Peru’s former President Alberto Fujimori was released from prison Wednesday, December 6, on humanitarian grounds, despite a request from a regional human rights court to delay his release.
Fujimori, 85, was serving a 25-year sentence in connection with the slayings of 25 Peruvians by death squads in the 1990s. Peru’s constitutional court ordered his immediate release on Tuesday, but the Inter-American Court of Human Rights asked for a delay to study the ruling.
Fujimori, who governed Peru from 1990 to 2000, was sentenced in 2009 on charges of human rights abuses. He was accused of being the mastermind behind the slayings of the 25 Peruvians while the government fought the Shining Path communist rebels.
Fujimori, wearing a face mask, walked out of the prison door and got in a sport utility vehicle driven by his daughter-in-law. His son and daughter sat in the backseat with him. Dozens of supporters awaited him outside the prison and swarmed the vehicle as it attempted to move. He was expected to live at this daughter's house.
Peru's Constitutional Court on Tuesday ruled in favor of a humanitarian pardon granted to Fujimori on Christmas Eve in 2017 by then-President Pablo Kuczynski. The country’s Supreme Court overturned the pardon under pressure from the Inter-American Court of Human Rights in 2018 and ordered the former strongman returned to prison to serve out his sentence.

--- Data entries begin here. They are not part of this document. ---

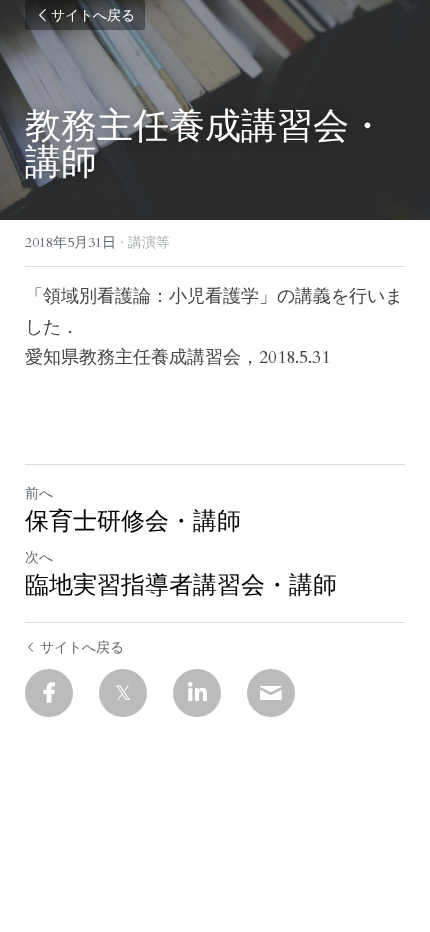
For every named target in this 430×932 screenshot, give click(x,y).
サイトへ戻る (93, 15)
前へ (39, 493)
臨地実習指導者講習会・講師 (181, 585)
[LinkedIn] (197, 693)
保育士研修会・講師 (133, 521)
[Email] (271, 693)
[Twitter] (123, 693)
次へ (39, 557)
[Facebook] (49, 693)
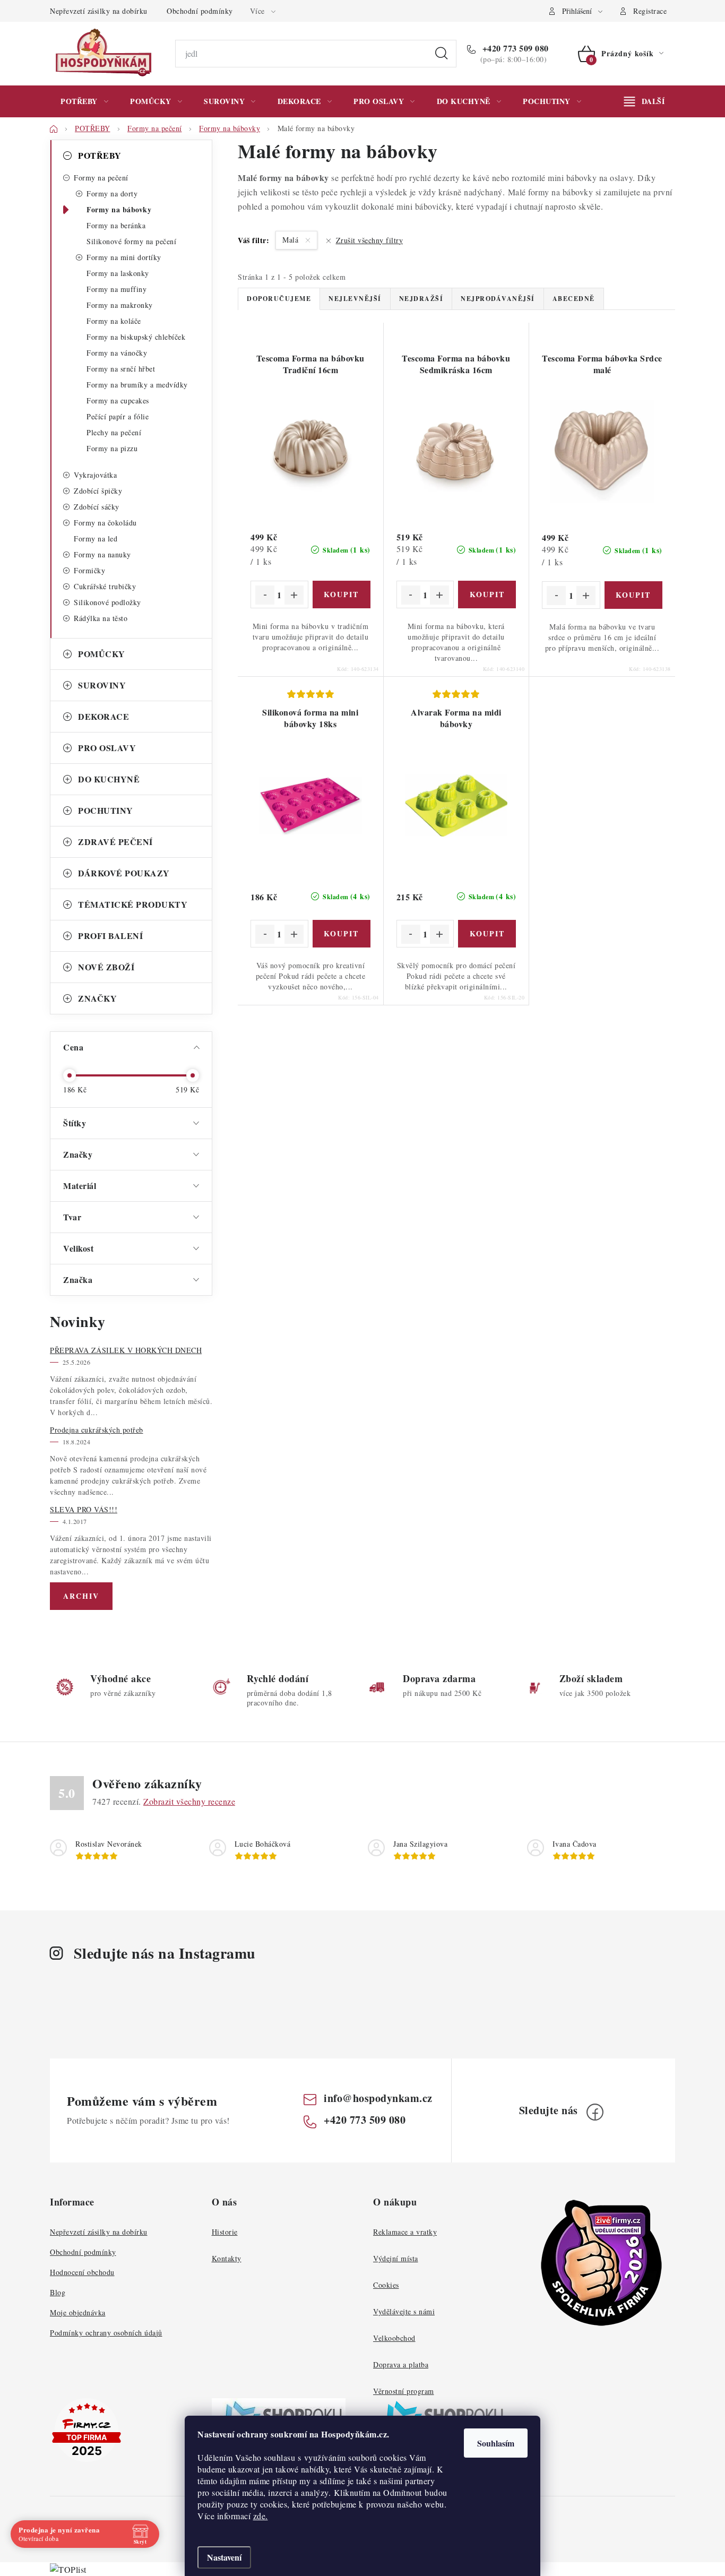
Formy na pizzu (112, 448)
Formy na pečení (101, 178)
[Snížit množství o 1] (264, 595)
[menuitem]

After the Constitutional Court issued its latest ruling, the president of the Inter-American Court of Human Rights, Ricardo Pérez Manrique, in a resolution asked for the delay of Fujimori’s release in order to "guarantee the right of access to justice" of the 25 people who were murdered in two massacres.
"We live in an orphanhood because we do not have institutions of any kind capable of defending us," Gisela Ortiz, sister of one of the victims for whom Fujimori was convicted, told The Associated Press. "Peru gives the image of a country where the rights of victims are not guaranteed and where human rights issues have no importance."
The United Nations High Commissioner for Human Rights, Volker Turk, on Wednesday said the Constitutional Court’s order to release Fujimori "is a worrying setback," adding that "any humanitarian release of those responsible for serious human rights violations must be in accordance with international law."
Fujimori remains a polarizing figure in Peru. His policies improved the country’s economy and pulled it out of a cycle of hyperinflation. But he also used the military to dissolve Congress and rewrite the constitution as well as to crack down on guerrilla violence.